ASSIGNMENT: Retype the items from the start through the line containing "center [70, 636].", including both ends, and leave the pictures out of your answer.

INPUT DATA:
☆ ☆ ☆ ☆ ☆

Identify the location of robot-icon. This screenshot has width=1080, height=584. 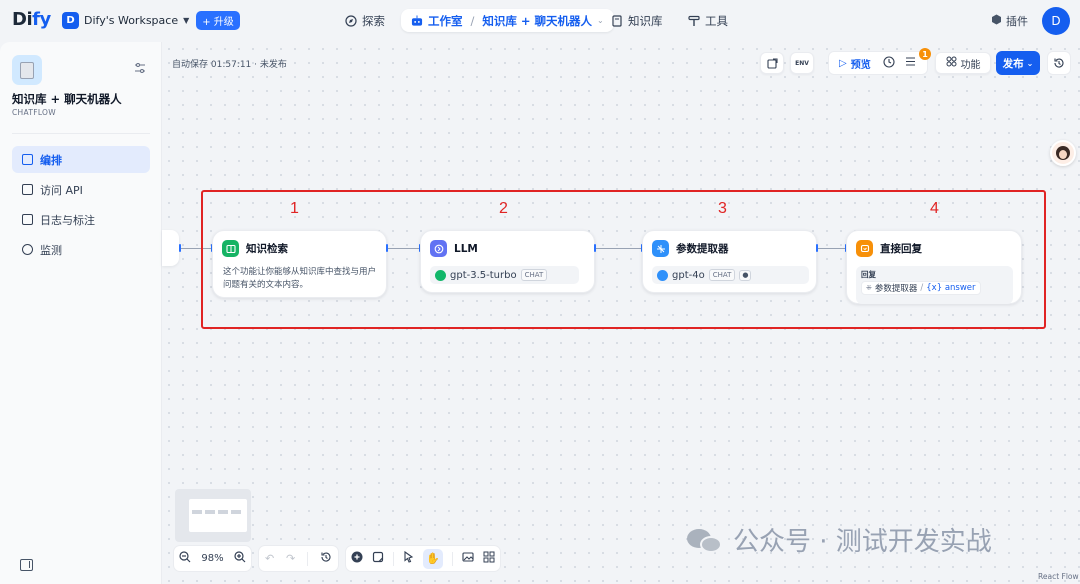
(417, 20).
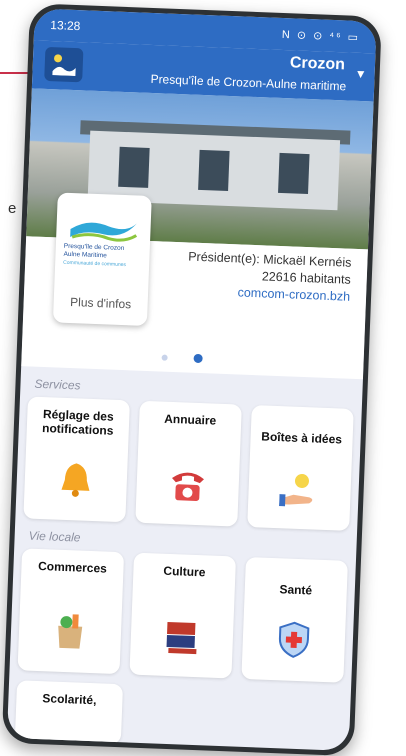  What do you see at coordinates (70, 636) in the screenshot?
I see `shopping-bag-icon` at bounding box center [70, 636].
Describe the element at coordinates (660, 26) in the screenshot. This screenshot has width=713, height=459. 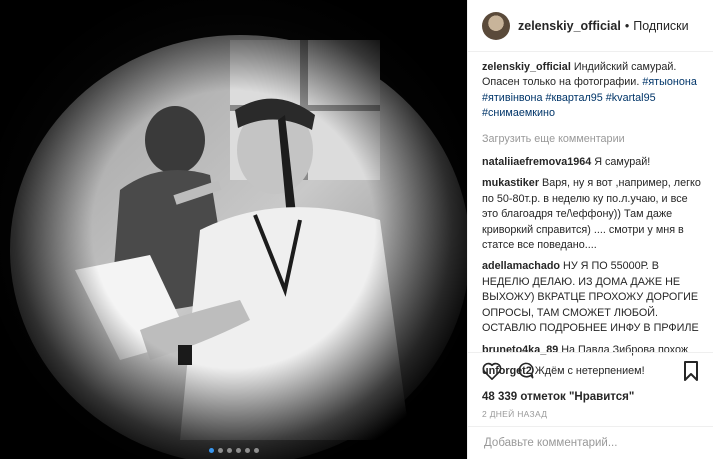
I see `following-button: Подписки` at that location.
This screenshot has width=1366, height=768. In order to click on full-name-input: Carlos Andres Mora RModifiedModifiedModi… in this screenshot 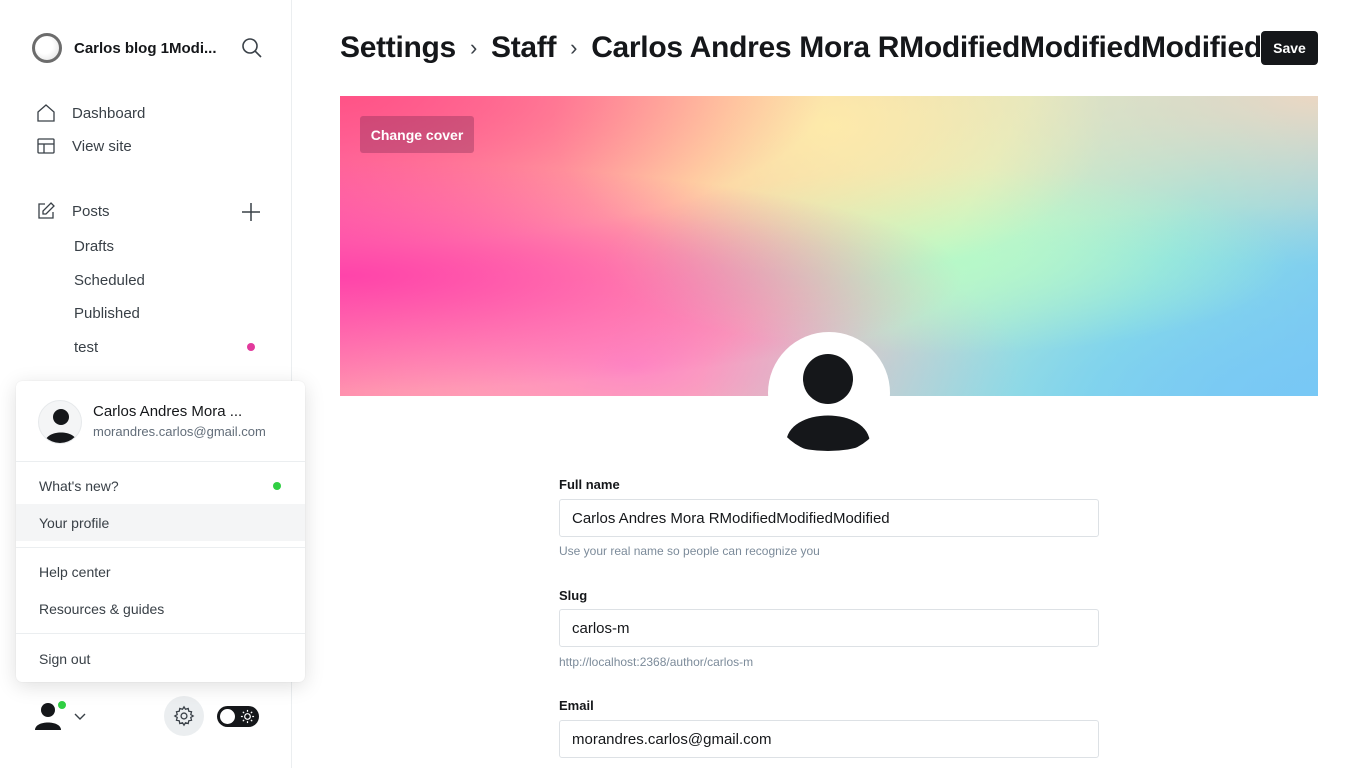, I will do `click(829, 518)`.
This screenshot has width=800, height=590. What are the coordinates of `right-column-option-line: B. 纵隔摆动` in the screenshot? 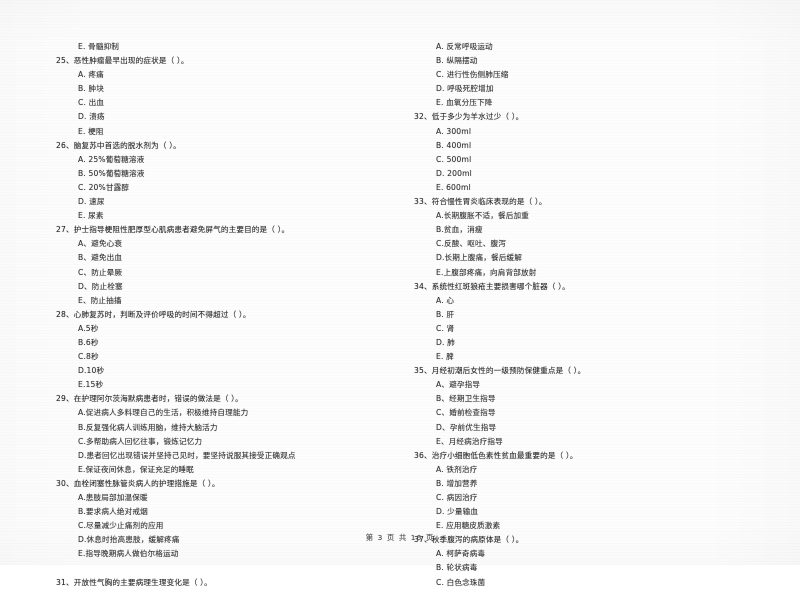 It's located at (457, 61).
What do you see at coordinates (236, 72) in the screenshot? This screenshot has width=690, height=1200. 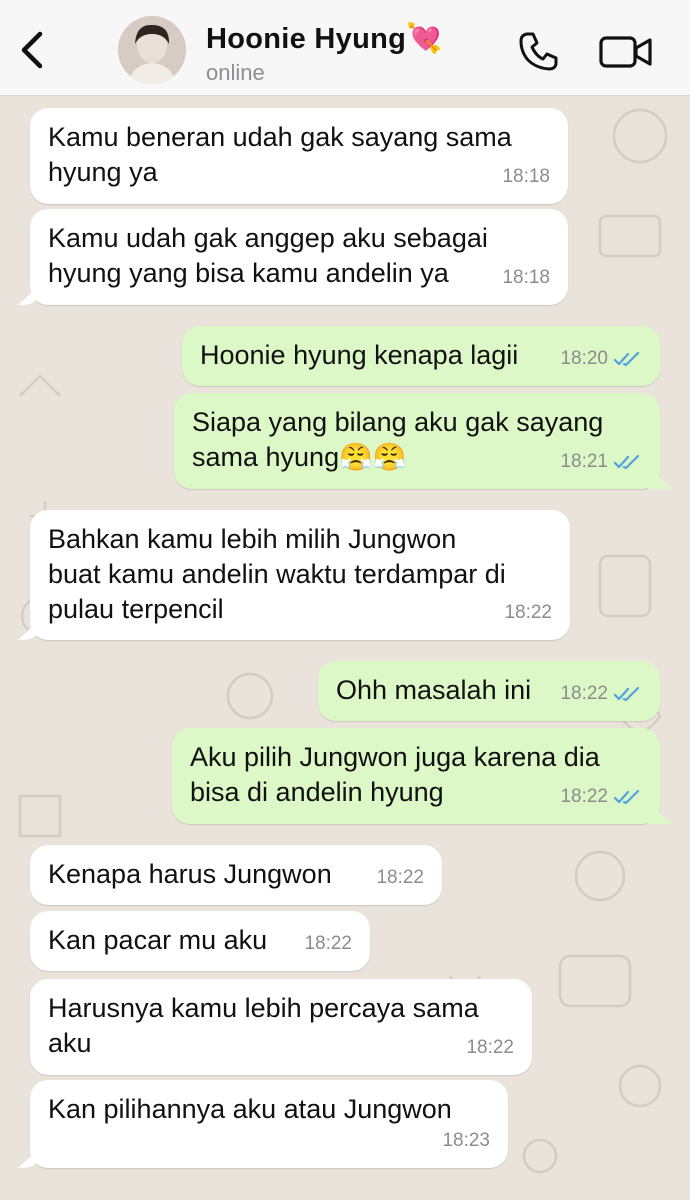 I see `contact-status: online` at bounding box center [236, 72].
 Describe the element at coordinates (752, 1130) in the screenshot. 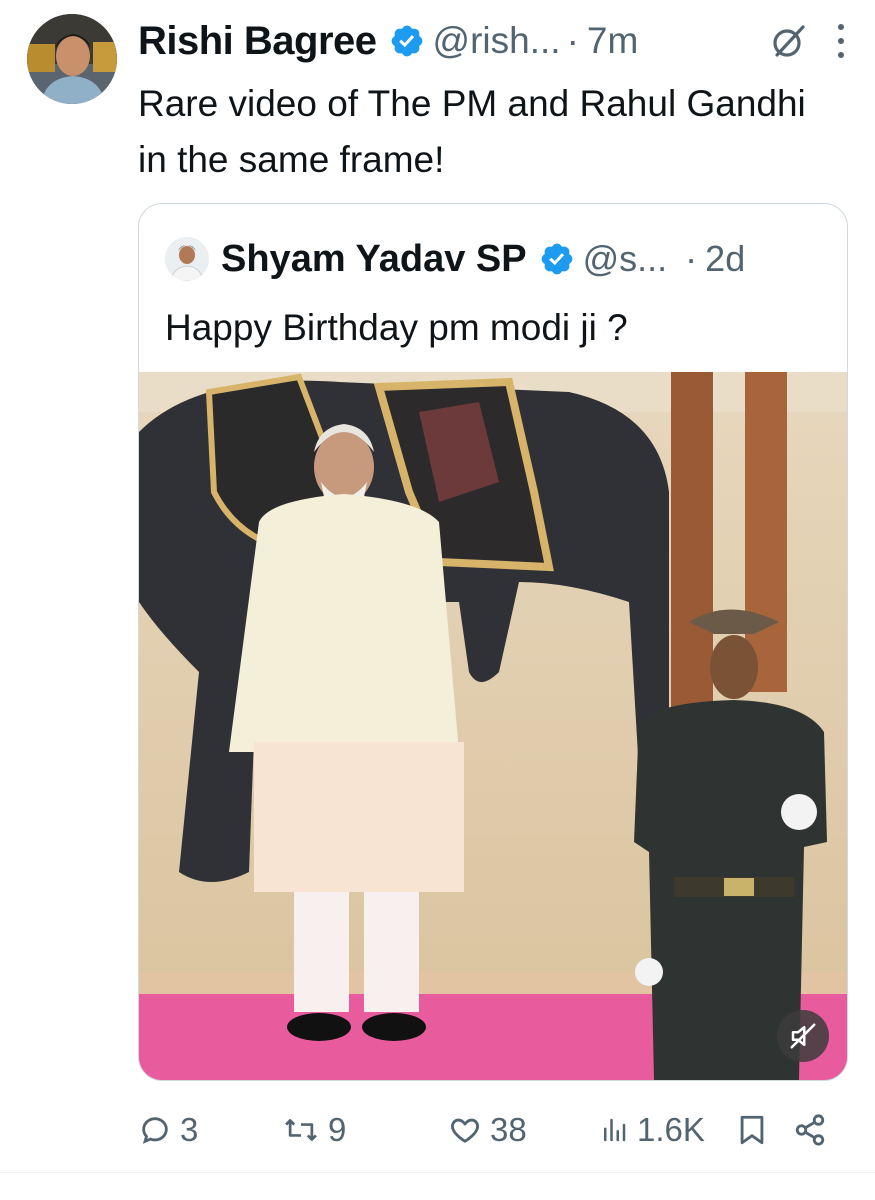

I see `bookmark-icon` at that location.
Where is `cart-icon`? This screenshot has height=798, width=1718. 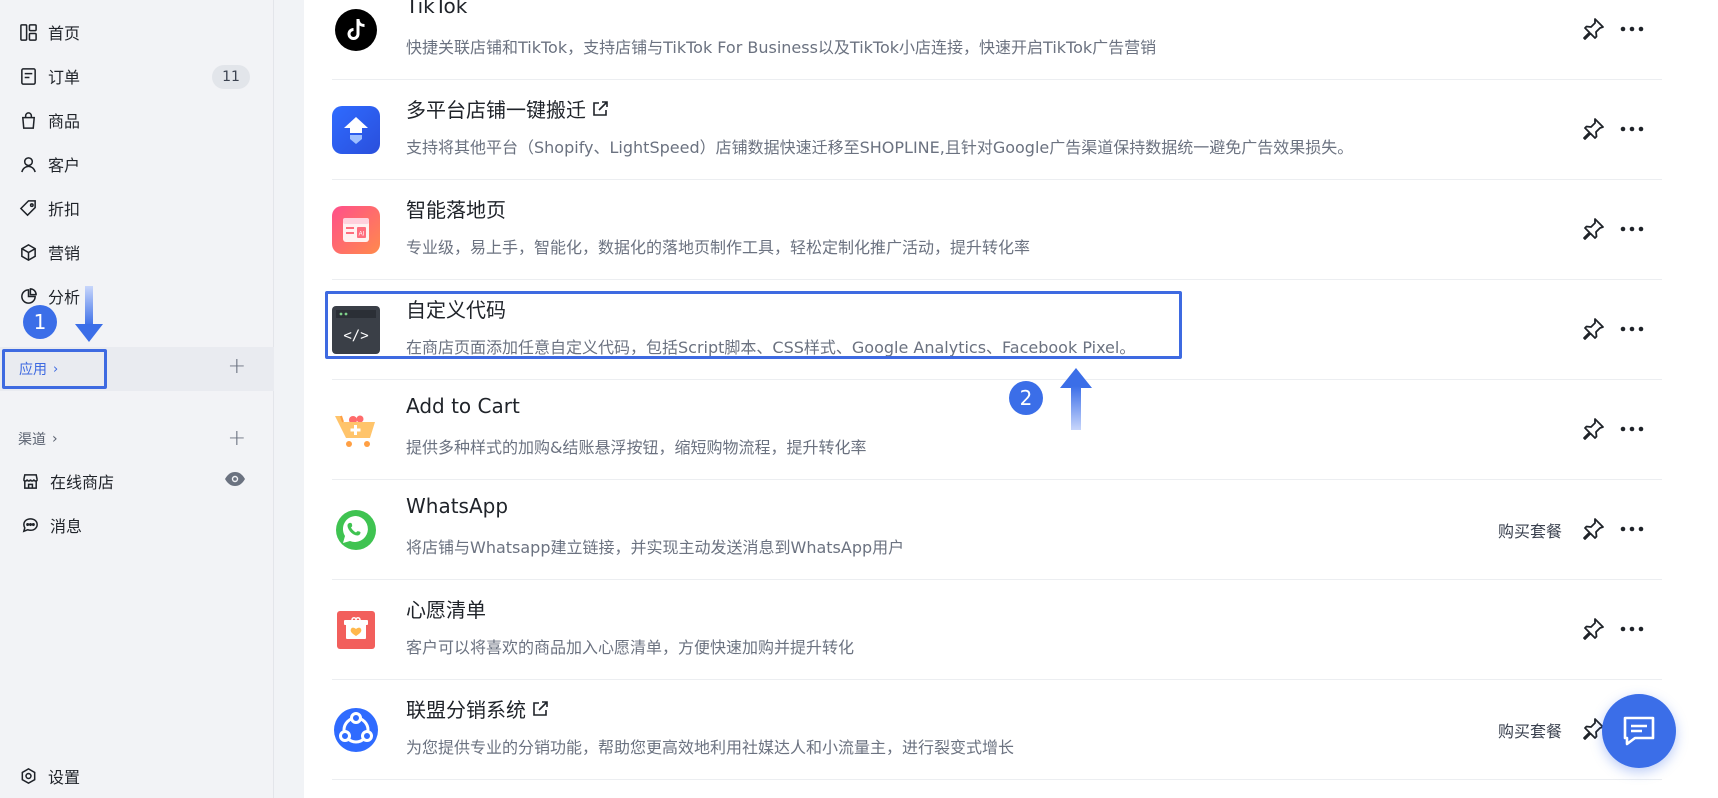 cart-icon is located at coordinates (356, 430).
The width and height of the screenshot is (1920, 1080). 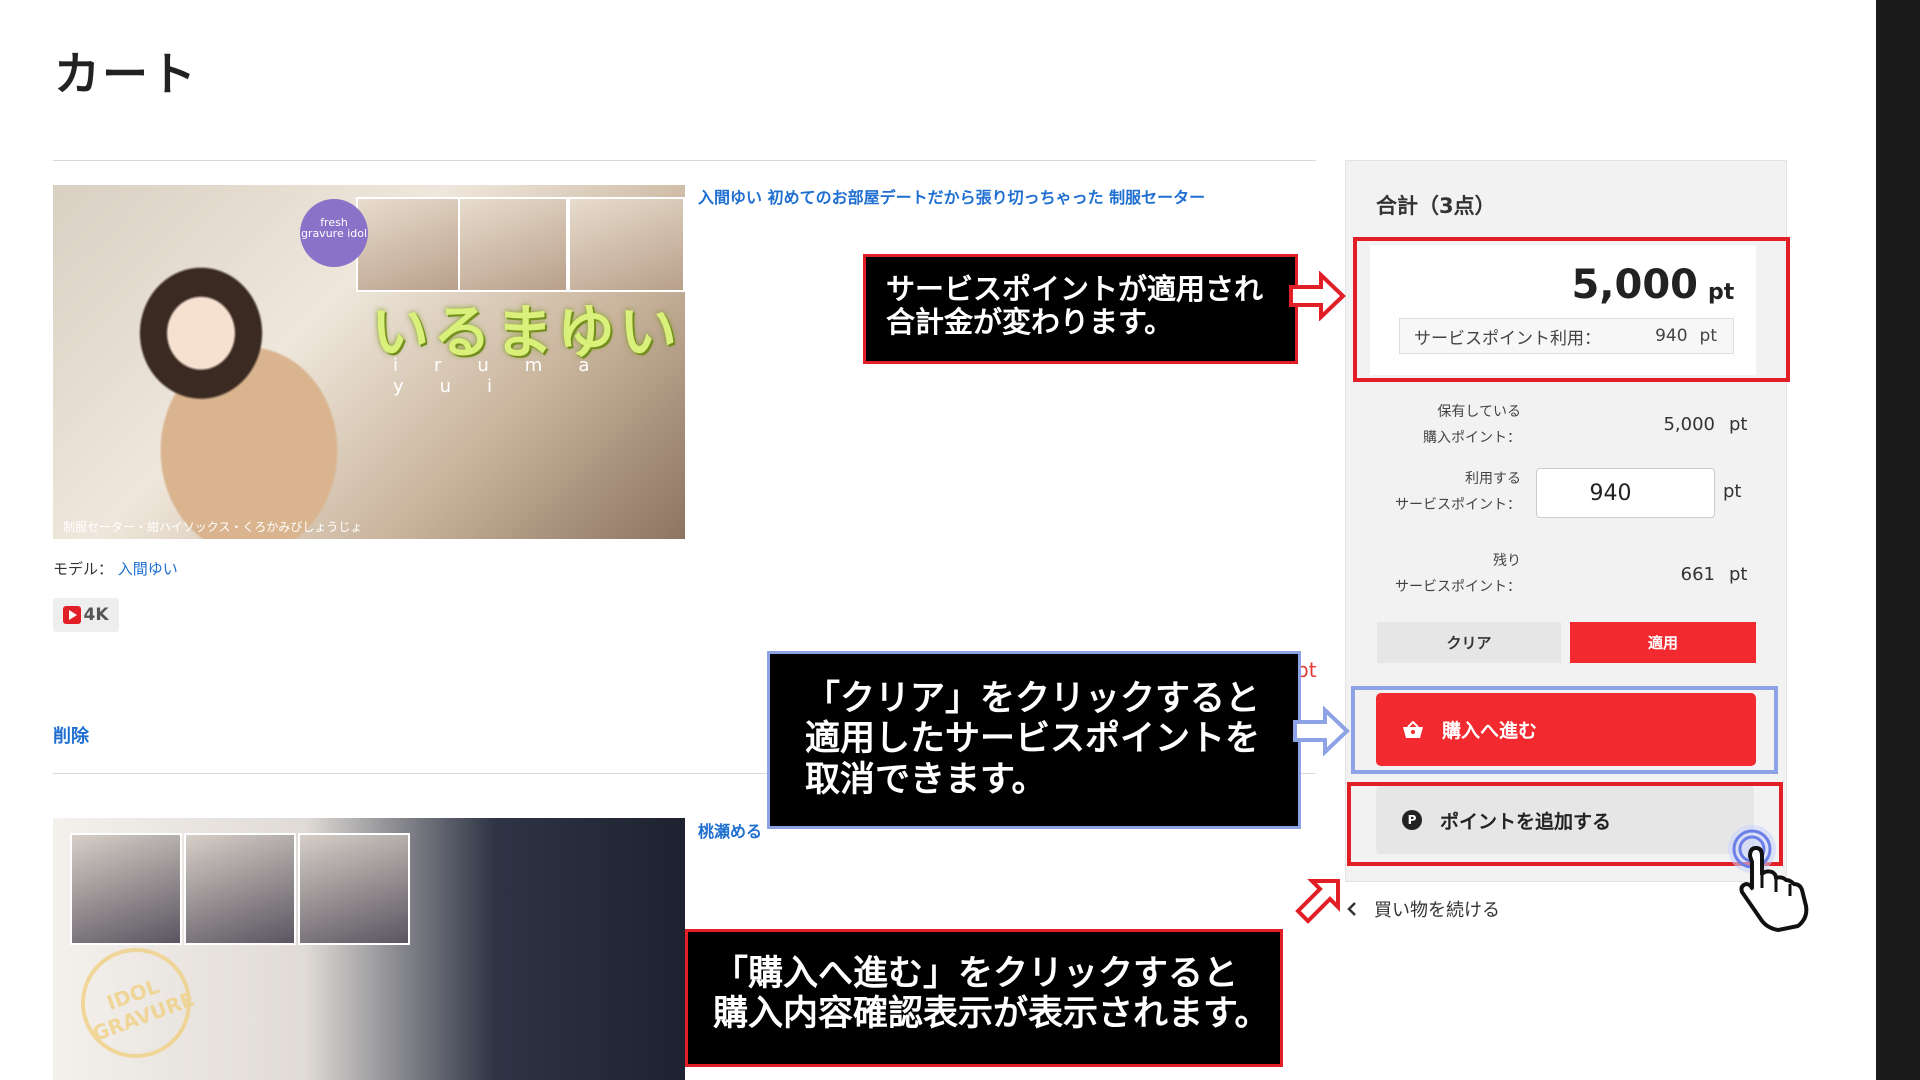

☆ ☆ ☆ ☆ ☆

RESPONSE TO THIS TASK:
Identify the location of robot-icon. This screenshot has width=1080, height=584. 
(417, 20).
  What do you see at coordinates (70, 636) in the screenshot?
I see `shopping-bag-icon` at bounding box center [70, 636].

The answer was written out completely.